India has been shifting back its annual target of reaching one billion tonnes of coal production. From FY 20, the new target date is FY25.?Even this seems a long haul from the 730.87 million tonnes reached in FY20. The compounded annual growth rate of domestic production is just 3.6 per cent. If one estimates from FY15 when the negative chatter around the sector had disappeared, the growth rate is even lower at 3.08 per cent. To reach a billion tonnes from here will need a CAGR of 8.18 per cent, which is just inconceivable. At the current rate, even if domestic coal production has to reach 800 million tonnes say, that will take India to FY24.
The sluggish pace means Indian financial institutions including insurance companies may be spared the difficult choice of having to say no to finance the expansion of coal mining projects. While very few of the companies to have won the 42 mining blocks have approached the banks for expansion of credit, it was on the cards that they shall do so. Foreign share holders in Indian banks have already begun to push back against giving loans to coal projects. Black Rock and Norway’s Storebrand ASA, both of which hold less than 1 per cent stake in SBI have raised their objections over the past year.
This is a remarkable change coming over the Indian energy landscape. Of the economy’s total present energy consumption, 55 per cent comes from coal. Of this, 83 per cent is from the coal mined by state owned Coal India (CIL). This percentage is on course to slide big time, even with rising imports. No wonder CIL is toying with plans to enter the solar wafer manufacturing.
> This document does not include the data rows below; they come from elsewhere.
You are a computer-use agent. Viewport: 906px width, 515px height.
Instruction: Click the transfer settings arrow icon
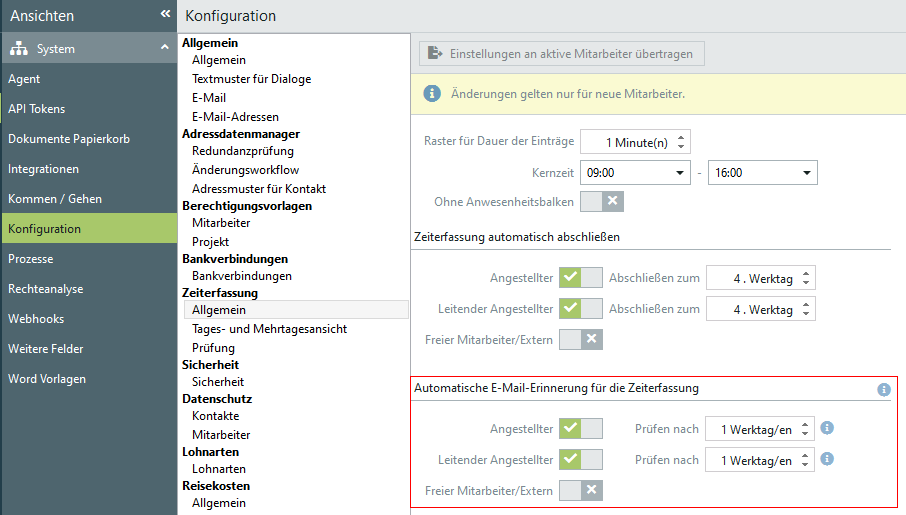coord(434,53)
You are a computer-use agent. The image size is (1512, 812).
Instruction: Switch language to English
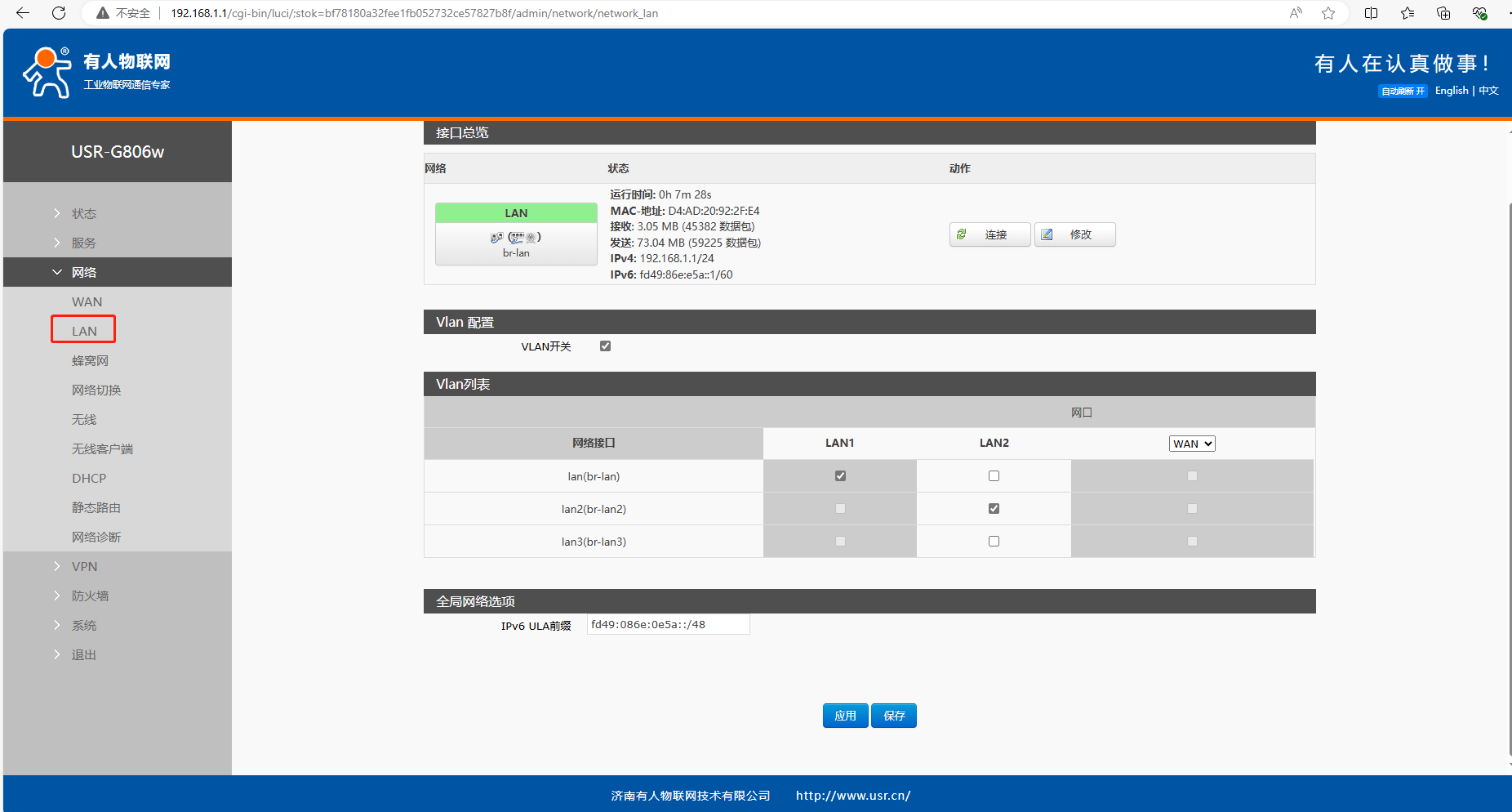(1451, 91)
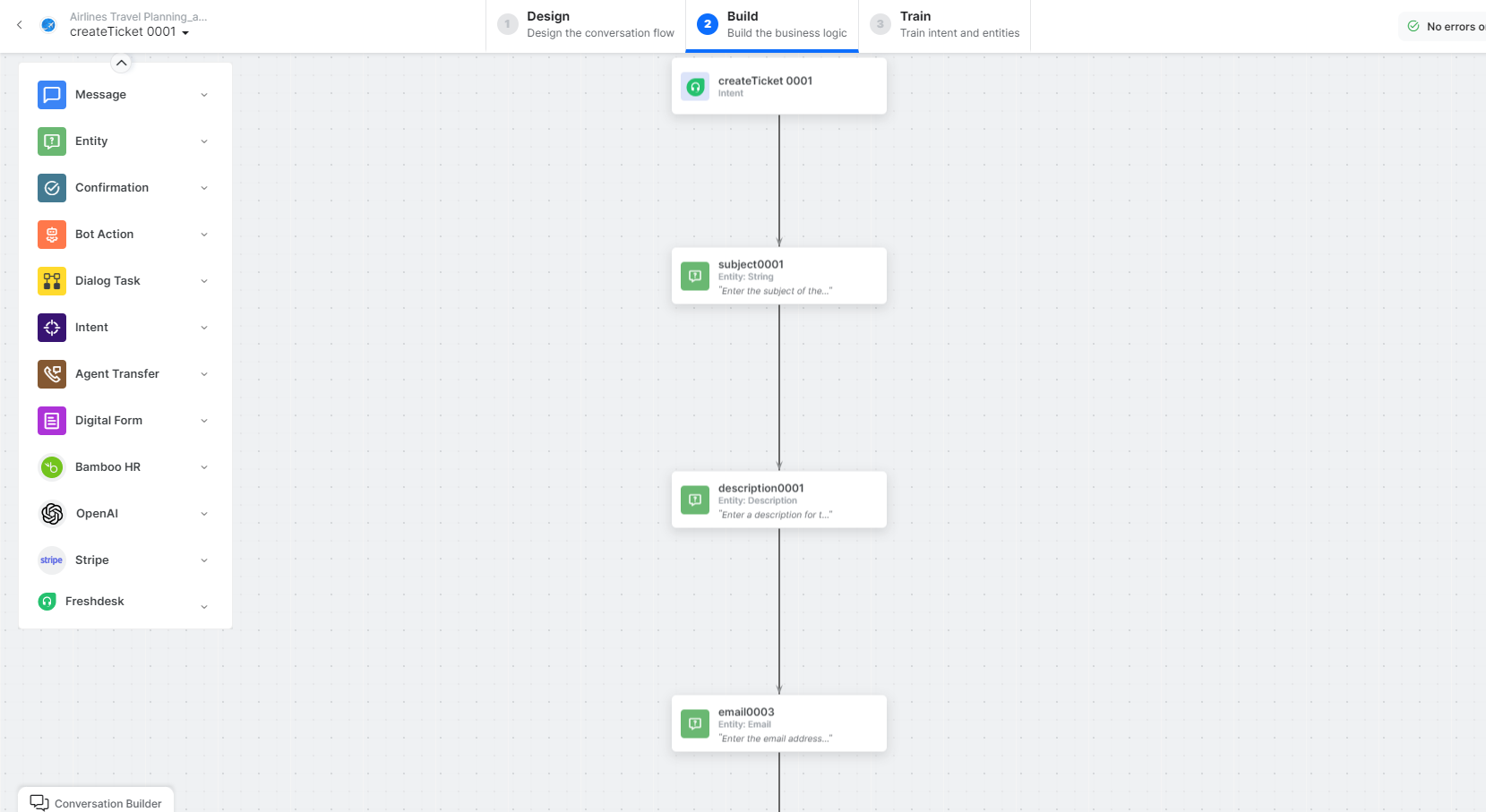The image size is (1486, 812).
Task: Click the OpenAI logo icon
Action: (52, 514)
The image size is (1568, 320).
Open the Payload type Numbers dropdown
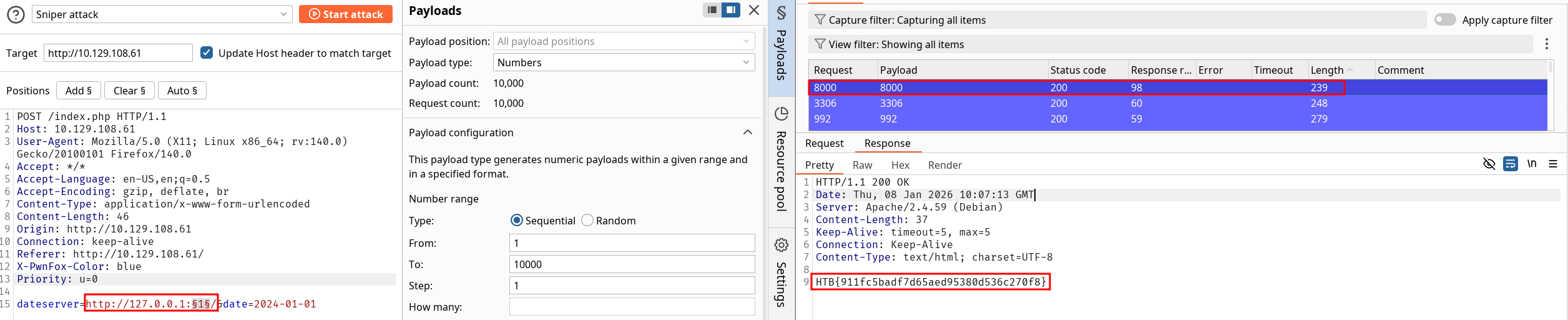tap(624, 62)
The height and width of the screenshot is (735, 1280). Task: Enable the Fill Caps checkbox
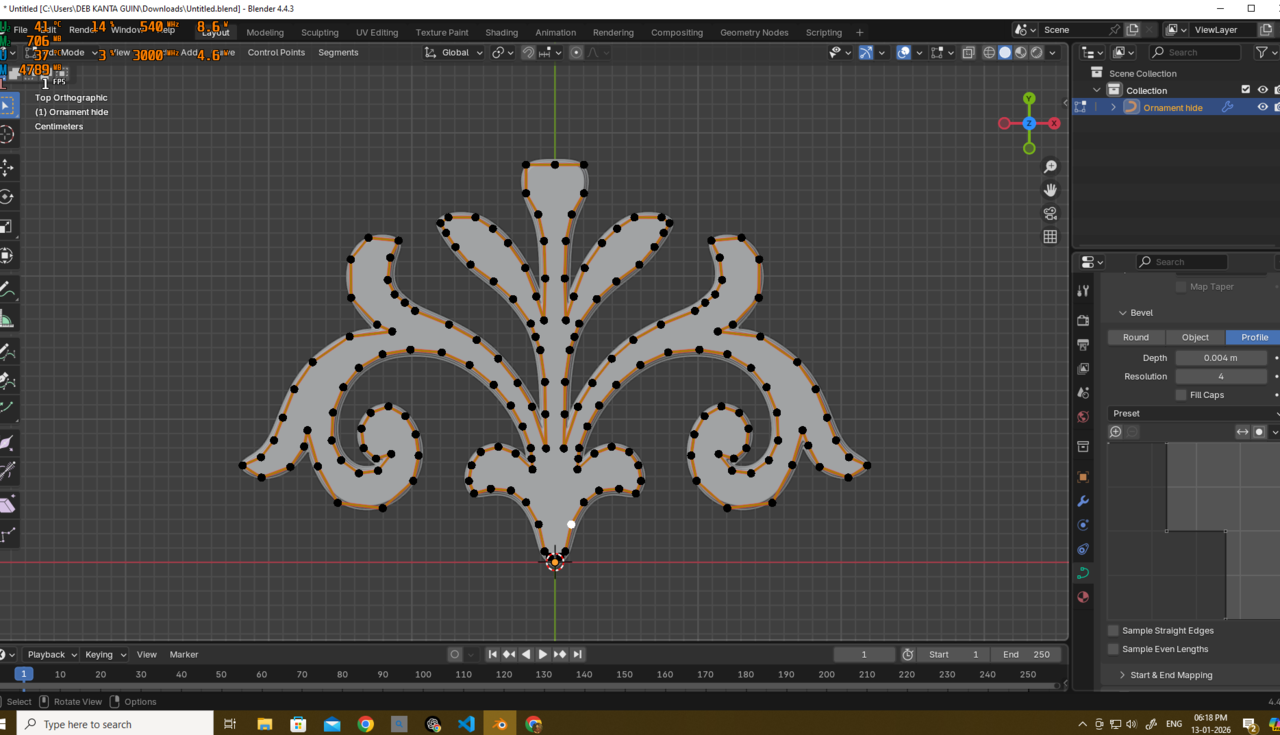coord(1181,395)
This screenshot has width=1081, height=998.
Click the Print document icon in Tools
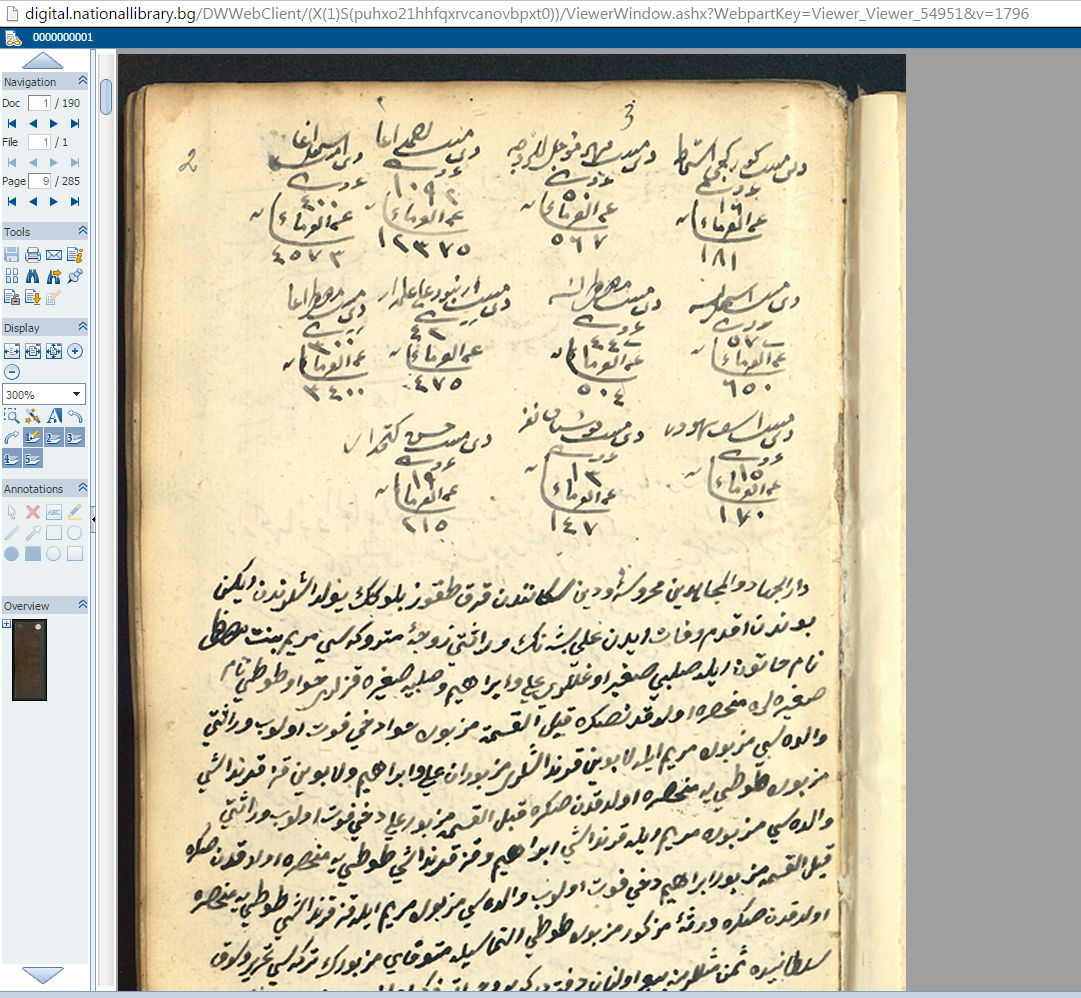33,255
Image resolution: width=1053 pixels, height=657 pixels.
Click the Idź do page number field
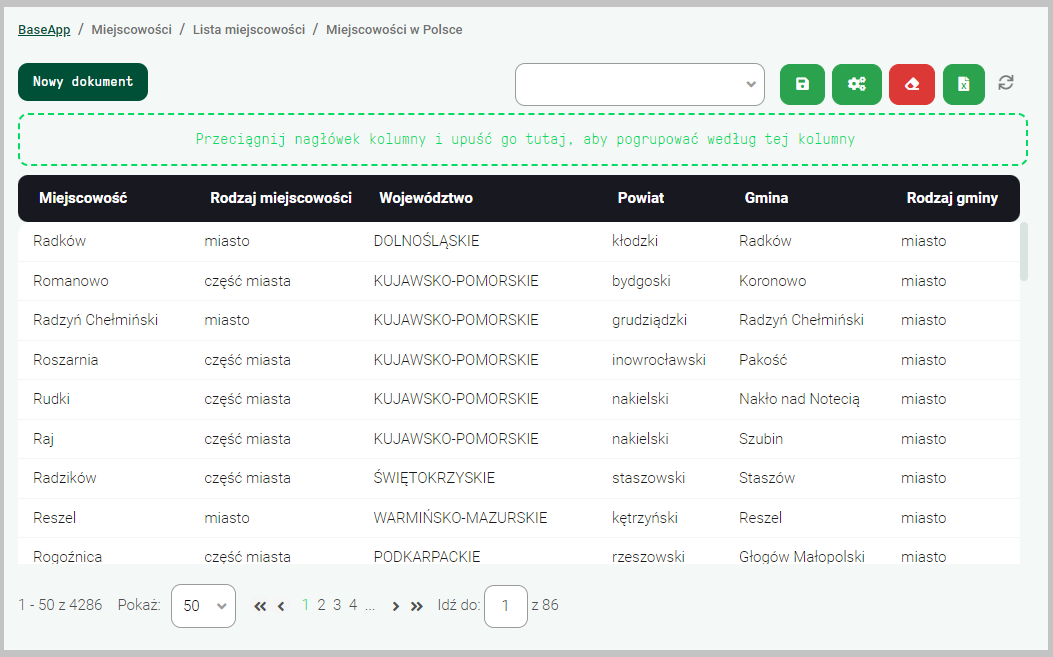pos(506,606)
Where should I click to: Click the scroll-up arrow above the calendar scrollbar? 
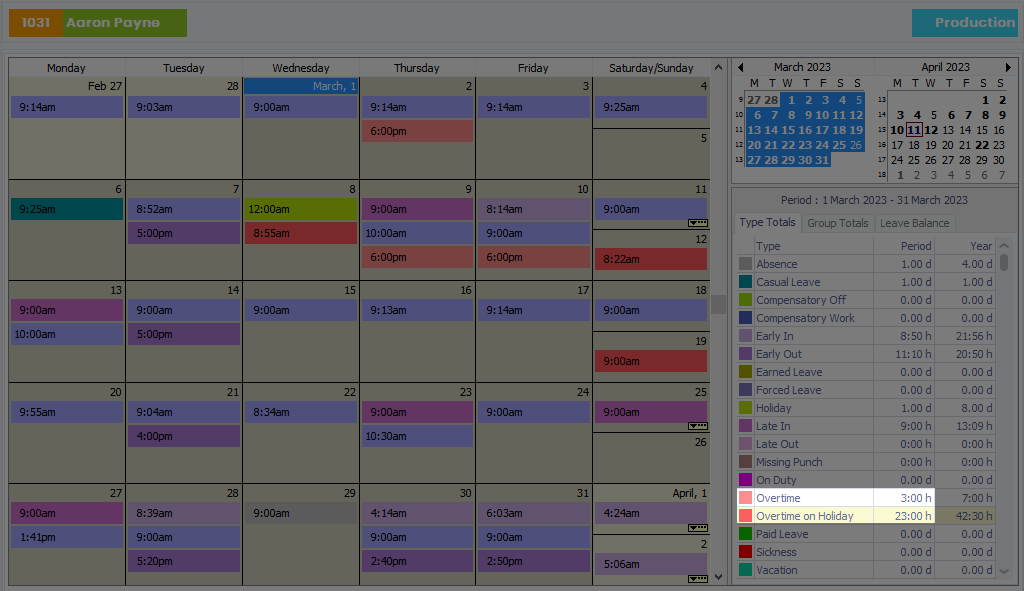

Company chairman Pramod Agarwal made the comments to Reuters early this year.?
The ease of imports is one of the key reasons why Indian domestic production is peaking so soon. Almost all the incremental coal demand is coming from steel which only needs coking coal. India plans to triple its annual production of steel from the current 100 million tonnes. Demand for non-coking coal, led by the power sector has hardly risen. In six years from FY15 to FY21 the compounded annual growth rate for off take of domestic non-coking coal is just 3.06 per cent.?
This was not so even a decade ago. In FY11 the off-take by downstream industry of non-coking coal consistently exceeded the production capacity of the miners. But since then, off-take has tapered. It is now below the production capacity for the past six years, except for a brief spurt in one year, FY18. As a result, the opening stocks with CIL every year, is rising.?
The reasons says a senior coal sector officer in the government is because “coal imported by power plants designed on imported coal and high grade coal required cannot be fully substituted by domestic coal, which has limited reserves of high grade coal”.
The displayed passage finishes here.